* BEGIN Supplied data *

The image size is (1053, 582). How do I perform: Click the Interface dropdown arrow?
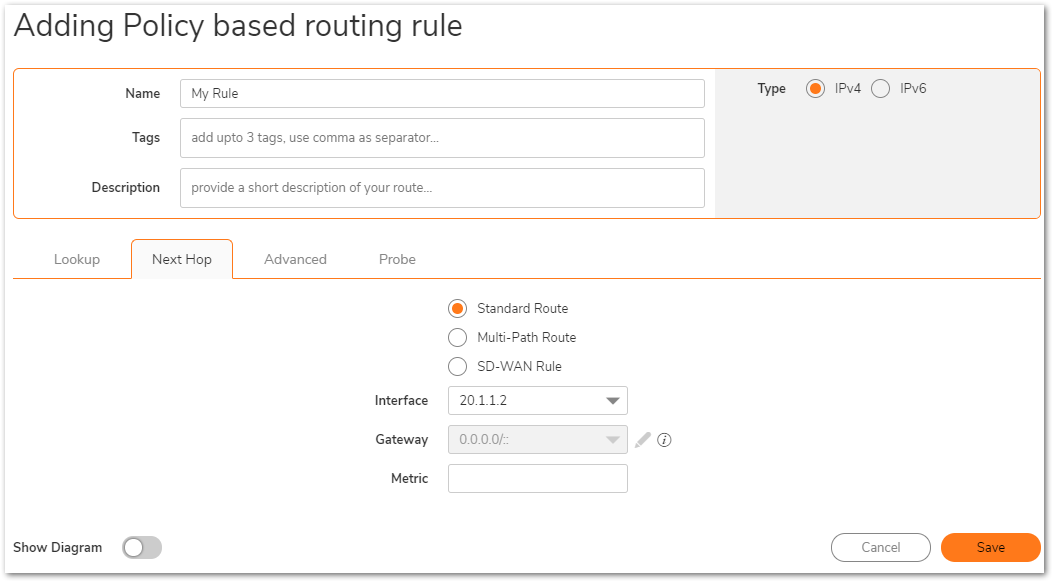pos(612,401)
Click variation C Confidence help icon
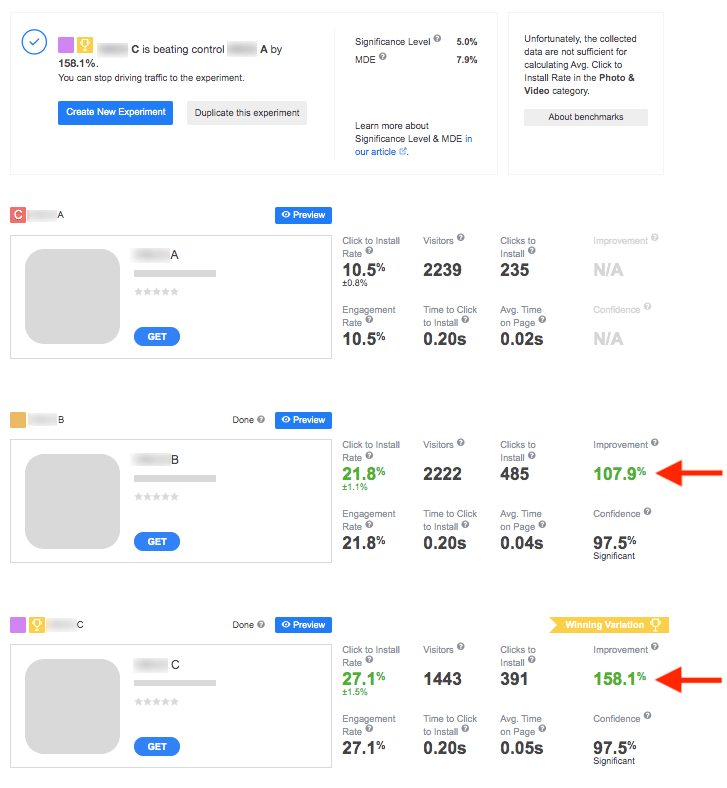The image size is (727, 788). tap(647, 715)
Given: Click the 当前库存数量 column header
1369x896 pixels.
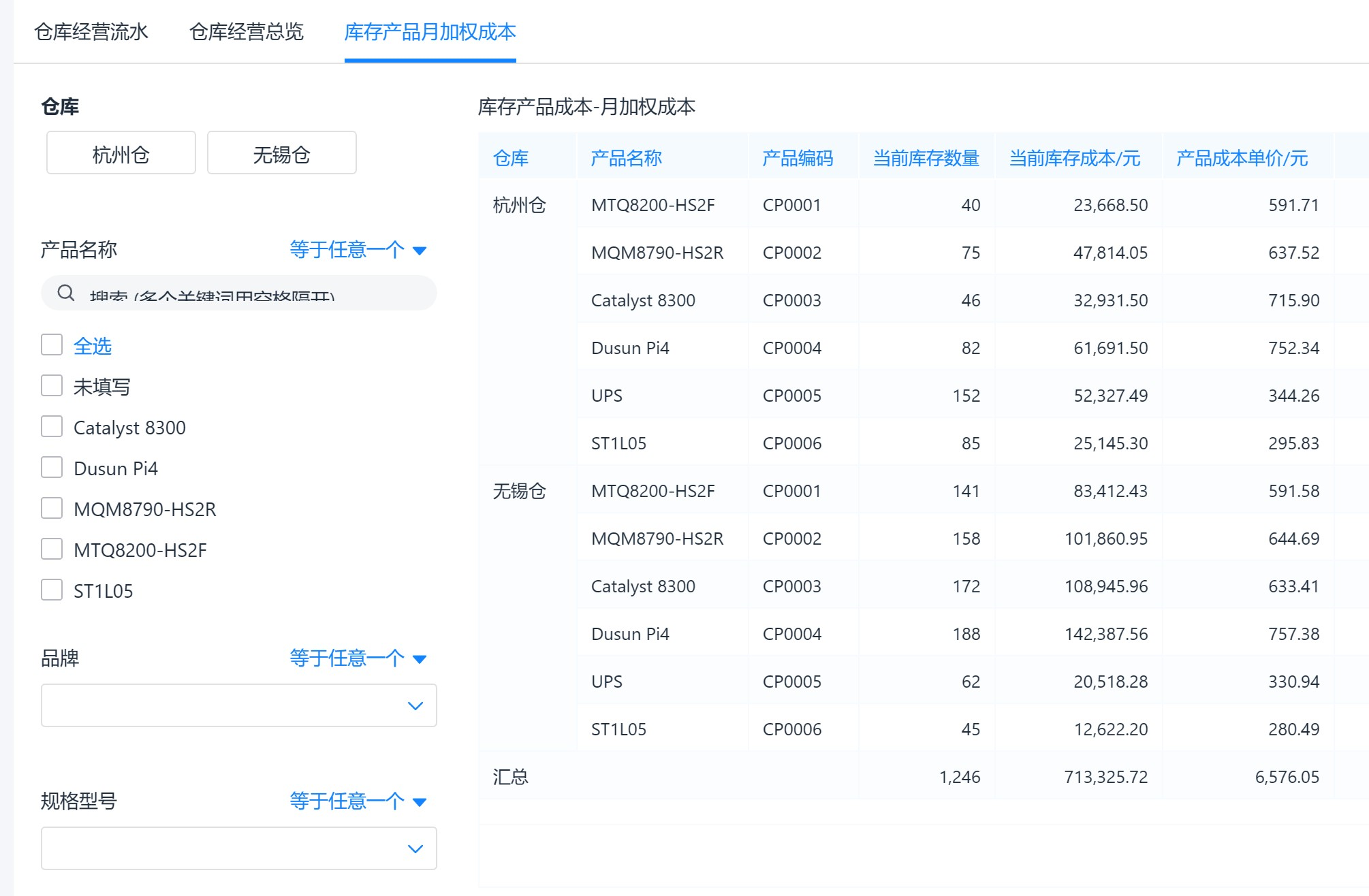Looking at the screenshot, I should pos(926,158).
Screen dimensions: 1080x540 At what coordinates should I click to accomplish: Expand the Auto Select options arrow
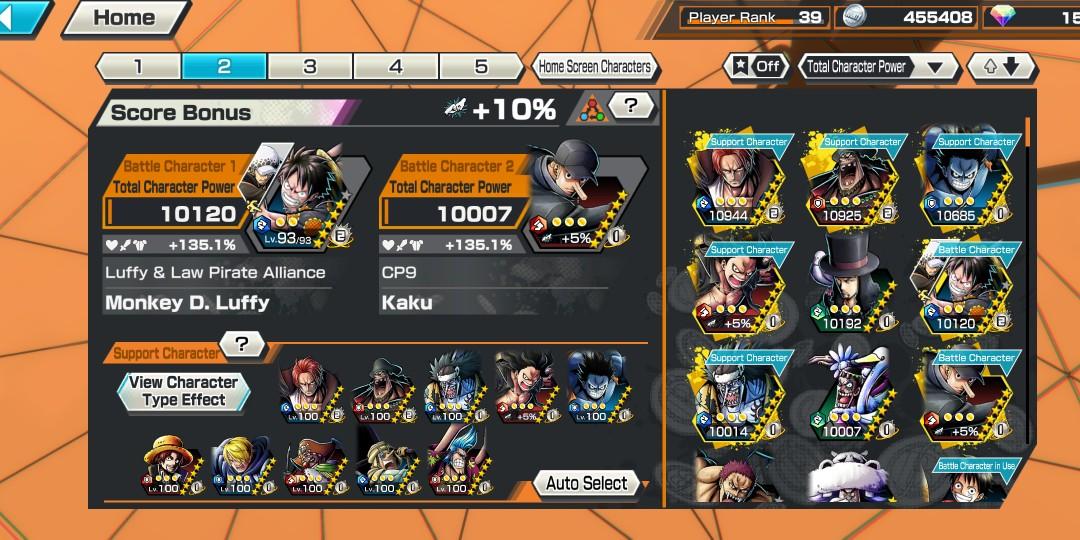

* END Supplied data *

* Task goal *
Please rewrite the data above with "dropdown arrow" replaced by "drop-down arrow" and everything else unchanged, leaving out the pictures.

* Written response *
The image size is (1053, 582). How do I perform: Click the Interface drop-down arrow?
pos(612,401)
Click variation C Confidence help icon
The image size is (727, 788). tap(647, 715)
Given: Click the 当前库存数量 column header
1369x896 pixels.
Looking at the screenshot, I should pos(926,158).
Screen dimensions: 1080x540 At what coordinates should I click to accomplish: Expand the Auto Select options arrow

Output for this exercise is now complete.